Posted March 18, 2009 12:01 AM by SavvyExacta

Dinosaurs are extinct, so even fans of Jurassic Park don't expect to find them anywhere. Still, it may come as a surprise that one of the most commonly-recognized creatures (at least from children's books and toys), never existed at all. Or, at the very least, the Brontosaurus was just too similar to a relative to be distinguishable.

The Brontosaurus was created as an accidental "hybrid" when paleontologist Othniel Marsh mistakenly combined the head and body of two different species. Although this error has been acknowledged by science and corrected in textbooks, the mythical dinosaur is remembered by many of us (including me, until today) as the Brontosaurus.

The Brontosaurus is still labeled as such in some museums. The herbivorous creature that wasn't also appears on merchandise, including some U.S. Postal Service stamps issued in 1989. Today, some paleontologists use the term "Brontosaurus" (albeit debatably) to cover the broad group of sauropod dinosaurs.

So Who IS the Brontosaurus?

To set the record straight, the bulkily familiar body of the Brontosaurus actually belongs to the Apatosaurus, a dinosaur whose name means "deceptive lizard". The Apatosaurus got its name because its bones are so similar to (and therefore easy to confuse with) other dinosaurs. Just about everything else we know is correct - as far as we know. The herbivore weighed in at about 24.6 tons and was over 70 feet long with an 82-bone tail that could whip predators away.

Apatosaurus skeletons were mounted originally so that their tails dragged. This would have made it difficult for the creatures to walk, however. After more research and thought, scientists realized that they had it wrong. Yet there was no proof – no evidence of tail marks in the ground where they had walked and no wear on the skeletons from being dragged.

Don't forget the mystery about the Apatosaurus's head. The original skeleton was mounted in the Carnegie Museum of Natural History in 1936 with the correct body, but with the head of a Camarasaurus.
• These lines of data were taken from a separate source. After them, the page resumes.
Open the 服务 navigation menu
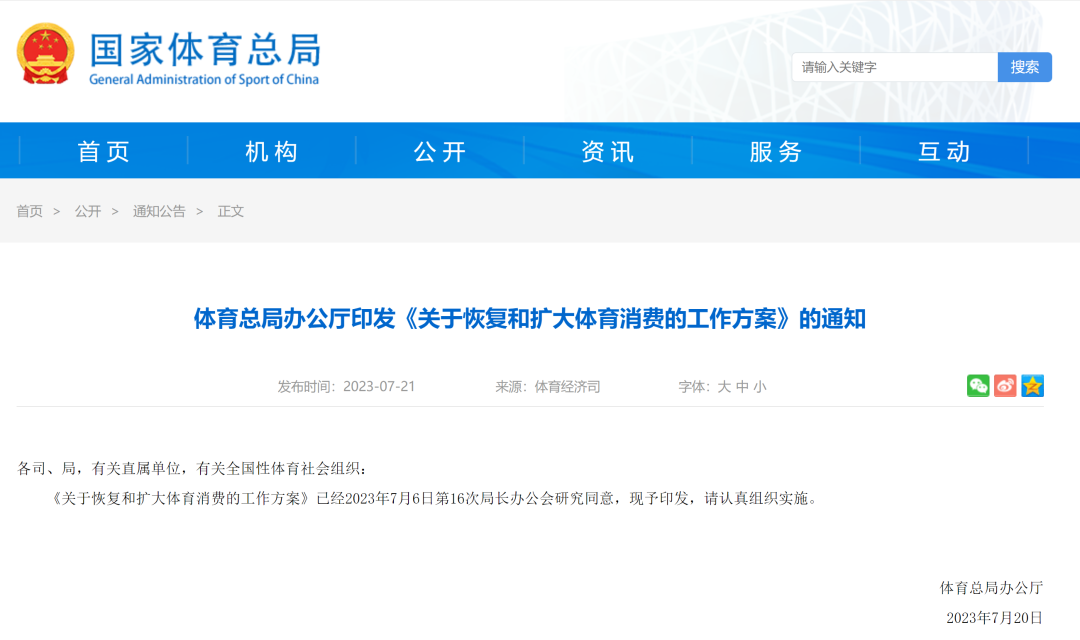Screen dimensions: 1080x640 (777, 150)
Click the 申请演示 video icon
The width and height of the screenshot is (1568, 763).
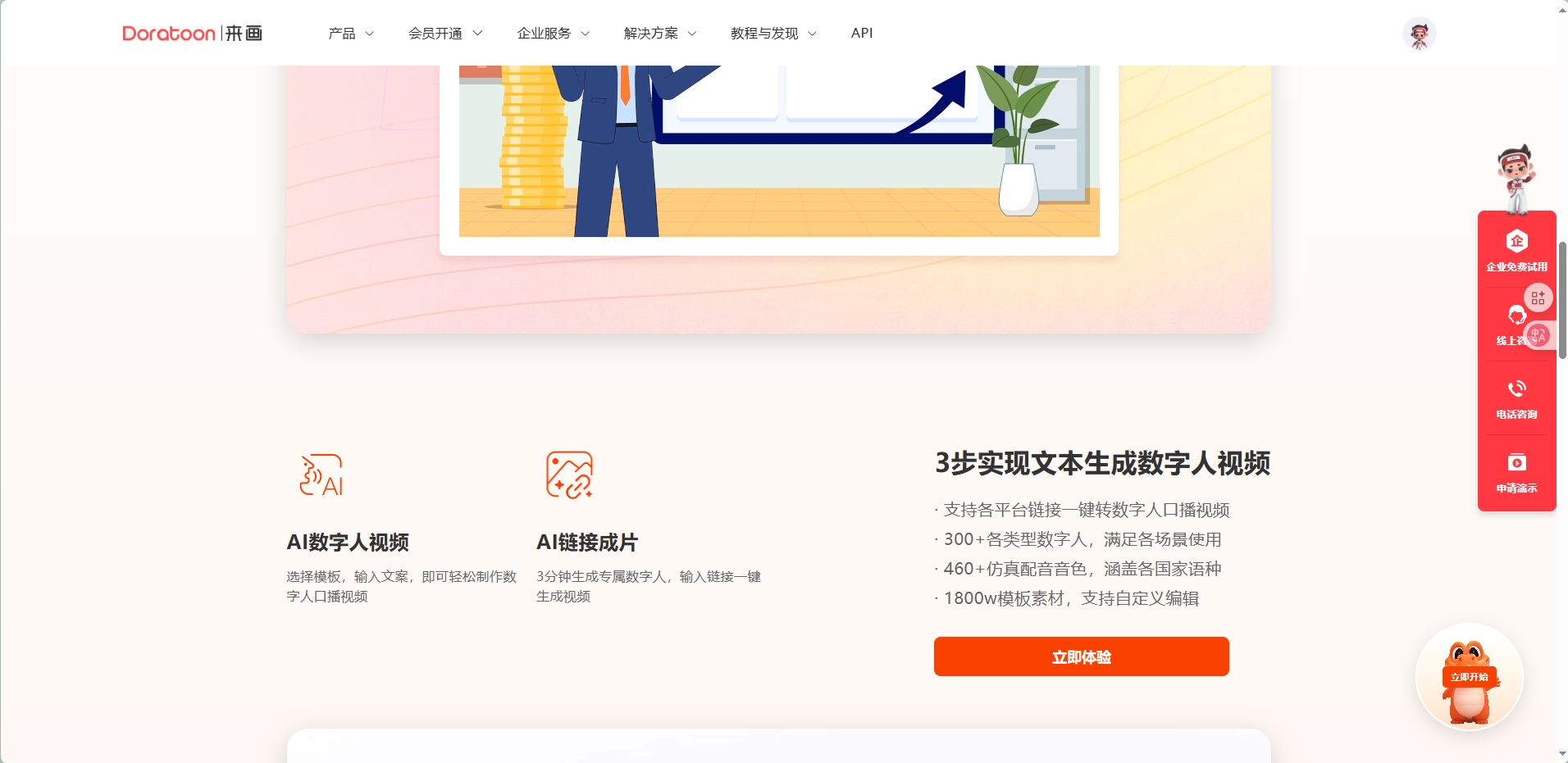click(1516, 462)
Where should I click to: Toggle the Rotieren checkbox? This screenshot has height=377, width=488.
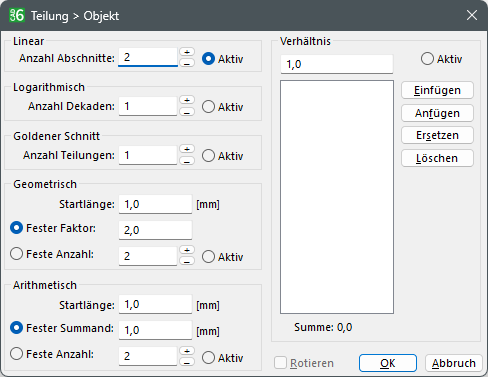coord(280,363)
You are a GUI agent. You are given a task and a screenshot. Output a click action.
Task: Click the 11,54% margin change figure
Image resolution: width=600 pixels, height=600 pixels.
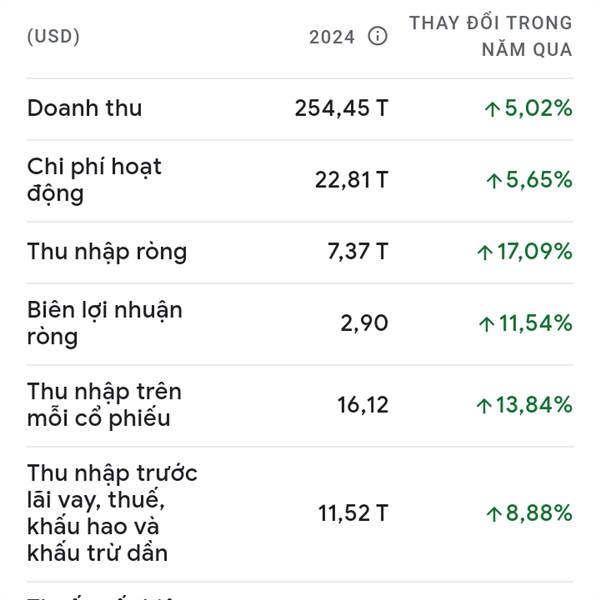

The Apatosaurus skeleton finally received the correct head in 1979.

Tools They Used

Why did the Apatosaurus get the wrong head in the first place, causing such confusion and resulting in what seems like a permanent misnomer? The skeleton that was found in Colorado did not have a head; the Camarasaurus head was from a nearby skeleton. Based on size reference and how the ball-and-socket fit into the Apatosaurus skeleton, scientists were able to determine it was incorrect.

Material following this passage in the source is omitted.